I will give an example. Let’s say that you want to guess whether someone is male based on their links and the social networks are split up 50/50 between men and women. If your algorithm is pretty good it might have the results where 80% of the people it says are men are really men (20% false positive rate), while it only misses 15% of the men (15% false negative rate). [Note: in general false negative rate will be lower than false positive because you have a bias for what you’re searching for. In medical applications it’s far better for the test to incorrectly say that someone has something (which can be confirmed with a second test at a later date) than to falsely claim they are in the clear.]
If you ran this algorithm on 10,000 people that were split 50/50, then it would say that there were a total of 5250 men, with it falsely saying 1000 women are men and correctly identifying 4250 men.
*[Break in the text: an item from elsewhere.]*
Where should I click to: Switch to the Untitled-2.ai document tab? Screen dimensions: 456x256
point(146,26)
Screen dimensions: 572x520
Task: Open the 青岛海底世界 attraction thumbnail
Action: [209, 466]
That means that if it said a person was a man, then you would be right 4x more than you’d be wrong.
However, let’s look at something with low incidence, like homosexuality. Approximately 2% of males self identify as gay (I’m going to use self identity and not behavioral statistics). In their sample, 2.06% identified as gay, which is right in line with the general population. This is surprising to me, as internet users are normally a lot higher, but for all I know they selected their sample to match the general population.
I’m going to be very generous, and say that 95% of the people it says will identify as gay are gay (5% false positive) while it only misses 5% of people that are gay. Frankly, that would be an absurdly good algorithm for this type of data, but it’ll prove my point.
Testing on 1000 men, we should find 20 are gay, and it will say that a total of 69 [yeah I didn’t do that on purpose] are gay: 50 that it falsely identifies even though they are straight, and it will correctly identify 19 of the 20 that really are. So what are the results (of this test that gives them the benefit of the doubt)? If it says someone is gay, then they are 2.5 times more likely to not be — 50:19. It all comes down to incidence. The more rare something is in the population, the harder it is to correctly identify.
HIV testing really shows this. Even though the test is highly accurate, because the incidence is so low you still are something like 5x more likely to have a false negative than a true positive.
Which brings me to the biggest point. This technology is being used to try and identify terrorists. Well terrorism is a minuscule incidence, and I read on a professional counterterrorism blog where they showed that even with near perfect information, you’d still have 1000x more false positives than true positives. They argued that the billions spent by the government to setup these networks and spy on communications for this purpose are a complete waste because it leads to a huge misuse of resources. They said that instead traditional methods should be seen as the best approach.
In conclusion, it’s possible that their algorithm is really good and can detect who is gay..but the natural consequence is that it would also falsely claim that a lot of people are too. Given how imperfect the nature of the data is, my guess is that when all is said and done, there would be a 10-20% chance of someone being gay that it said was. That is still an enormous increase over random selection of 2%, but it is hardly laser precision.
The moral of the story is that if you don’t want data mining to be able to guess your traits, you are better off the weirder you are.